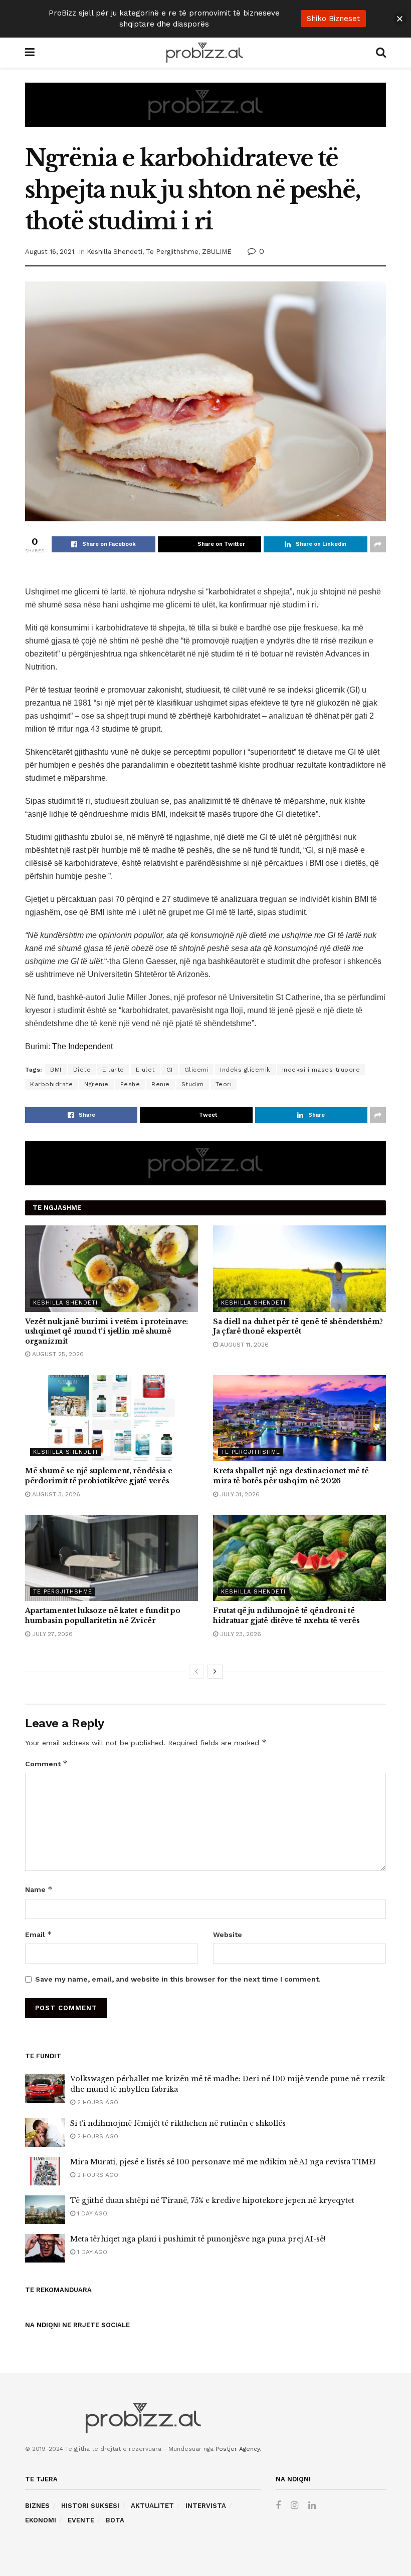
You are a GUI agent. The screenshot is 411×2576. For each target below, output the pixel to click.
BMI (56, 1069)
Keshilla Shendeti (114, 251)
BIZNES (37, 2505)
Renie (160, 1084)
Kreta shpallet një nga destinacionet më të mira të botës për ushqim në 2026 (290, 1475)
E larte (113, 1069)
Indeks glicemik (245, 1069)
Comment (46, 1763)
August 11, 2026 (243, 1344)
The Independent (82, 1046)
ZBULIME (217, 251)
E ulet (145, 1069)
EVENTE (81, 2520)
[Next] (215, 1672)
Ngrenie (96, 1084)
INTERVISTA (205, 2505)
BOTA (115, 2520)
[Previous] (196, 1672)
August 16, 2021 (49, 251)
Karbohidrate (51, 1084)
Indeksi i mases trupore (321, 1069)
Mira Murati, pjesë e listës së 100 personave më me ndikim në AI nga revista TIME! (223, 2161)
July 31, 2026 (239, 1494)
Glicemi (196, 1069)
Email (38, 1934)
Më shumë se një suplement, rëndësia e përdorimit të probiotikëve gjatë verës (98, 1475)
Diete (82, 1069)
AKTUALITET (152, 2505)
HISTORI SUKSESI (90, 2505)
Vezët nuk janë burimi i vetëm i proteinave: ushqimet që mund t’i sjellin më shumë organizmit (106, 1331)
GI (169, 1069)
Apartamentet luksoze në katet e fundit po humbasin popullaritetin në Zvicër (102, 1615)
—————
TO DO:
All of the entries above are to be transcribed word for word, with no pictures included.

OUTPUT FOR THIS EXERCISE:
You are a GUI agent. The screenshot is 411×2576. For each target below, output the pixel to click.
BMI (56, 1069)
Keshilla Shendeti (114, 251)
BIZNES (37, 2505)
Renie (160, 1084)
Kreta shpallet një nga destinacionet më të mira të botës për ushqim në 2026 (290, 1475)
E larte (113, 1069)
Indeks glicemik (245, 1069)
Comment (46, 1763)
August 11, 2026 (243, 1344)
The Independent (82, 1046)
ZBULIME (217, 251)
E ulet (145, 1069)
EVENTE (81, 2520)
[Next] (215, 1672)
Ngrenie (96, 1084)
INTERVISTA (205, 2505)
BOTA (115, 2520)
[Previous] (196, 1672)
August 16, 2021 (49, 251)
Karbohidrate (51, 1084)
Indeksi i mases trupore (321, 1069)
Mira Murati, pjesë e listës së 100 personave më me ndikim në AI nga revista TIME! (223, 2161)
July 31, 2026 (239, 1494)
Glicemi (196, 1069)
Email (38, 1934)
Më shumë se një suplement, rëndësia e përdorimit të probiotikëve gjatë verës (98, 1475)
Diete (82, 1069)
AKTUALITET (152, 2505)
HISTORI SUKSESI (90, 2505)
Vezët nuk janë burimi i vetëm i proteinave: ushqimet që mund t’i sjellin më shumë organizmit (106, 1331)
GI (169, 1069)
Apartamentet luksoze në katet e fundit po humbasin popullaritetin në Zvicër (102, 1615)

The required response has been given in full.